Task statement → For the records below, please print exactly and only the lines from the one with "You are a GUI" down to the one with "Given: Click the", both ends included, omitting the pictures.

Given data →
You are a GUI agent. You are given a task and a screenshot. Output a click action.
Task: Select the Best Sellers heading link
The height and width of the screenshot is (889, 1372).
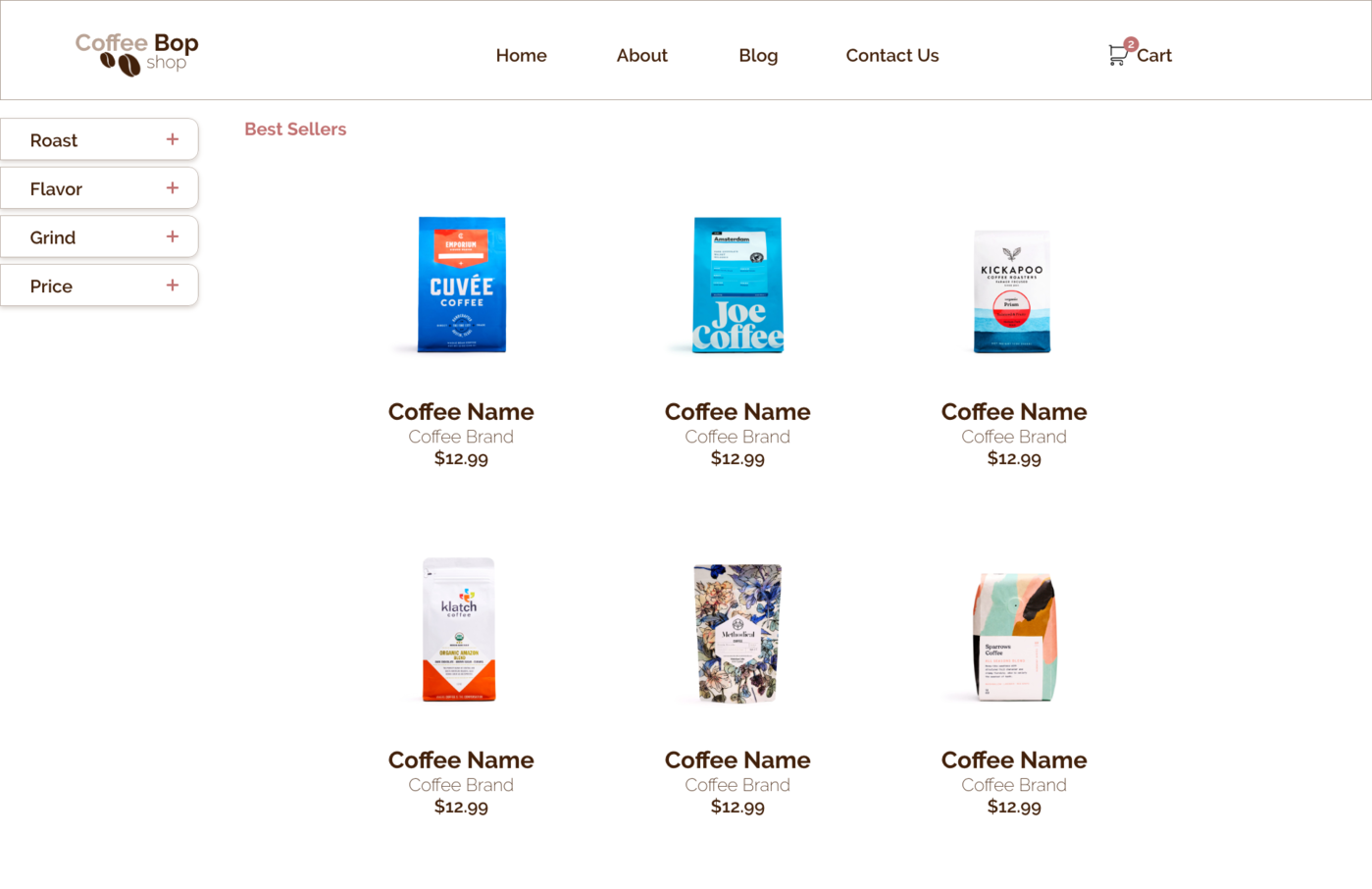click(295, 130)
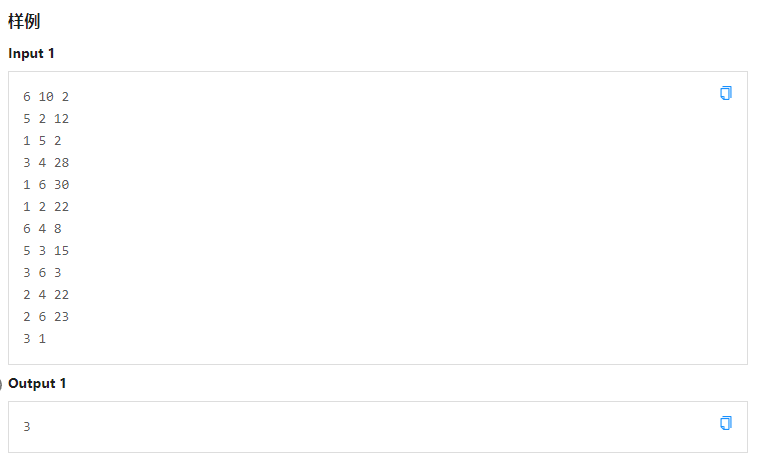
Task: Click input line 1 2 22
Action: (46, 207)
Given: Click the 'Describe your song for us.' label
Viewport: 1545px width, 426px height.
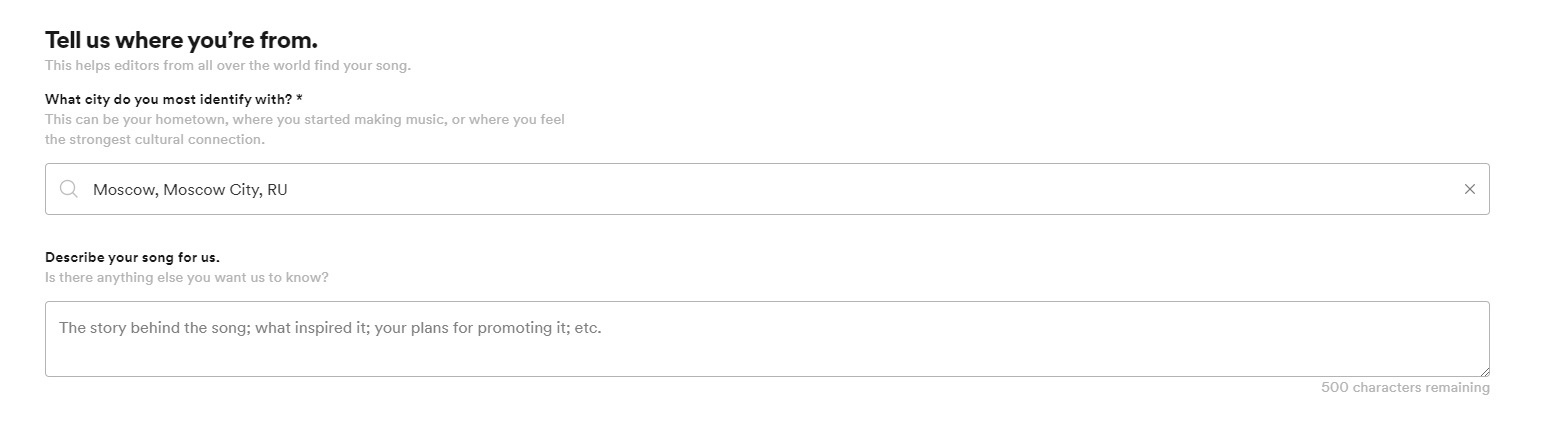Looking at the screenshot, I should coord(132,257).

==

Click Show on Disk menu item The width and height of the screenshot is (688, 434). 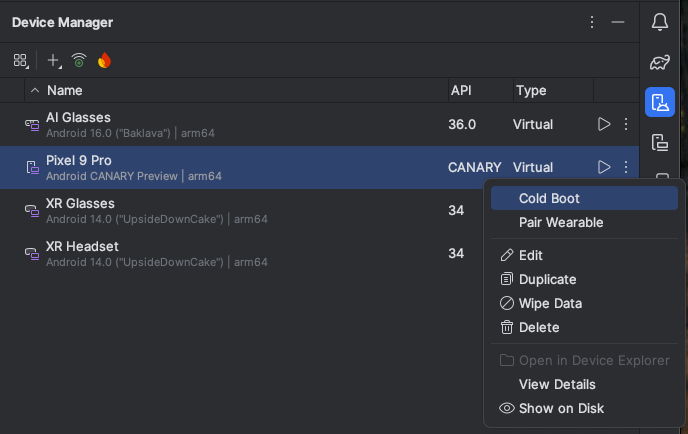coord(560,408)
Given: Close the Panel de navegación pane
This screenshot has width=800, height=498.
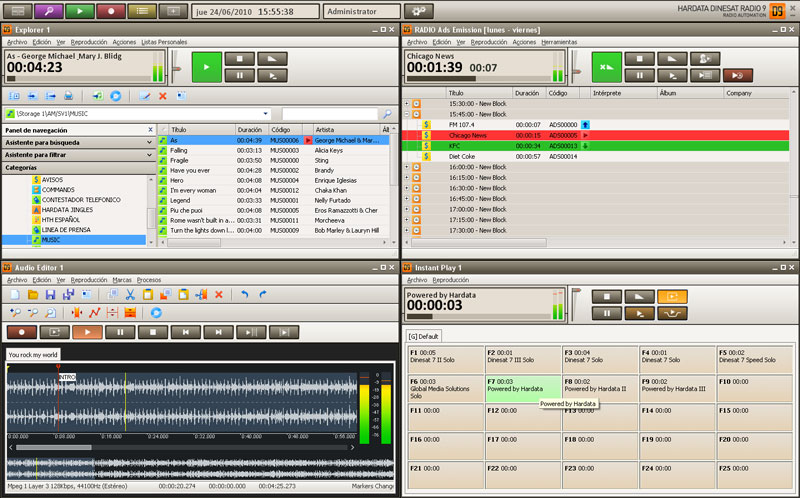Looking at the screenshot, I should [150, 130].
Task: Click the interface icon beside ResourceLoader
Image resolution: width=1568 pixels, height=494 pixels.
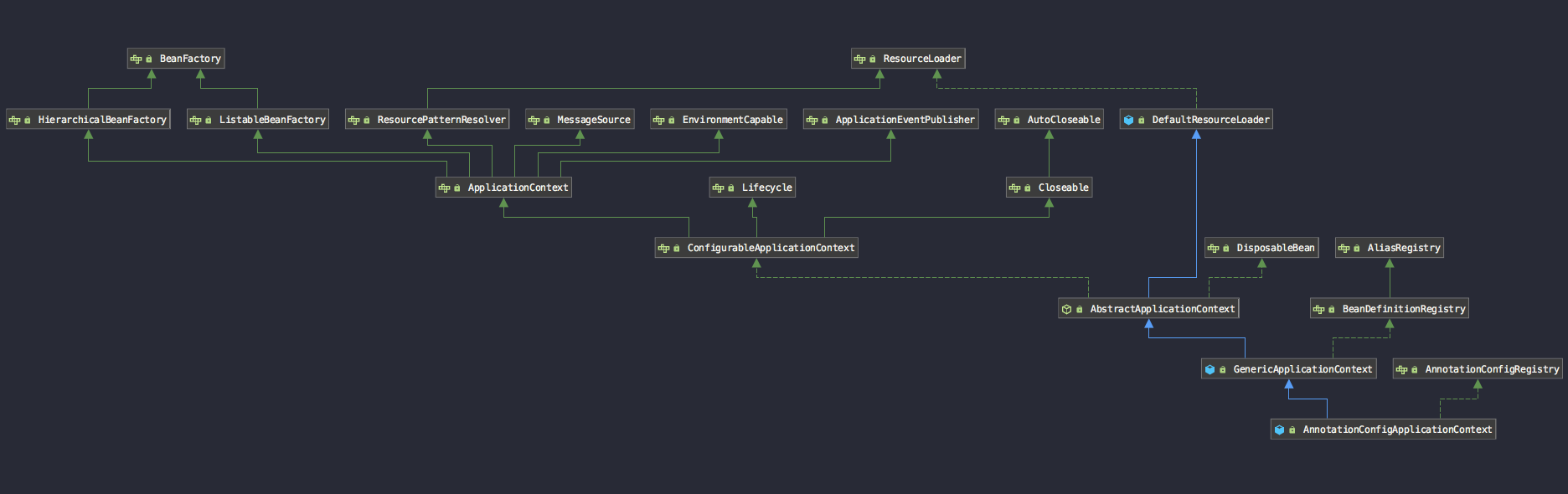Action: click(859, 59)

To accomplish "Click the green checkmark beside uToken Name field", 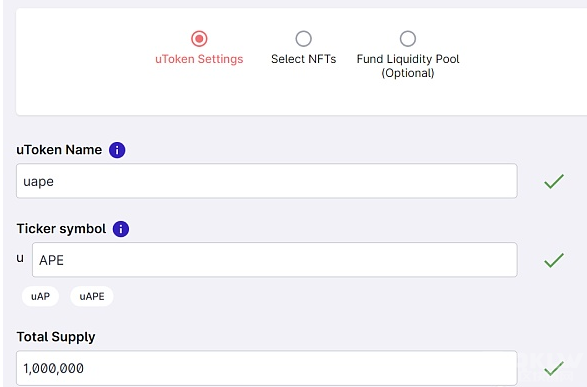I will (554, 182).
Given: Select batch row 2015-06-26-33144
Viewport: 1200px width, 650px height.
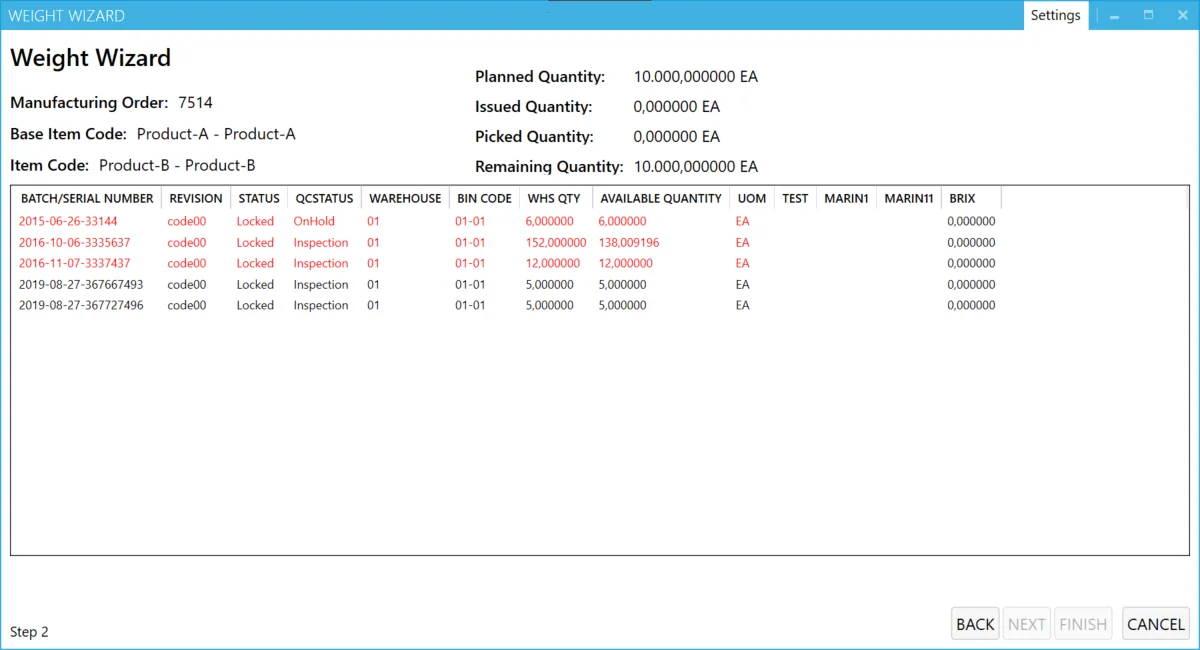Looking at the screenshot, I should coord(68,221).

Output for this task →
You are a GUI agent. You are given a task and a screenshot. Output a click action.
Task: Select the Best Sellers heading link
The height and width of the screenshot is (889, 1372).
click(295, 130)
Task: Click input line 1 2 22
Action: (46, 207)
Given: Click the 'Describe your song for us.' label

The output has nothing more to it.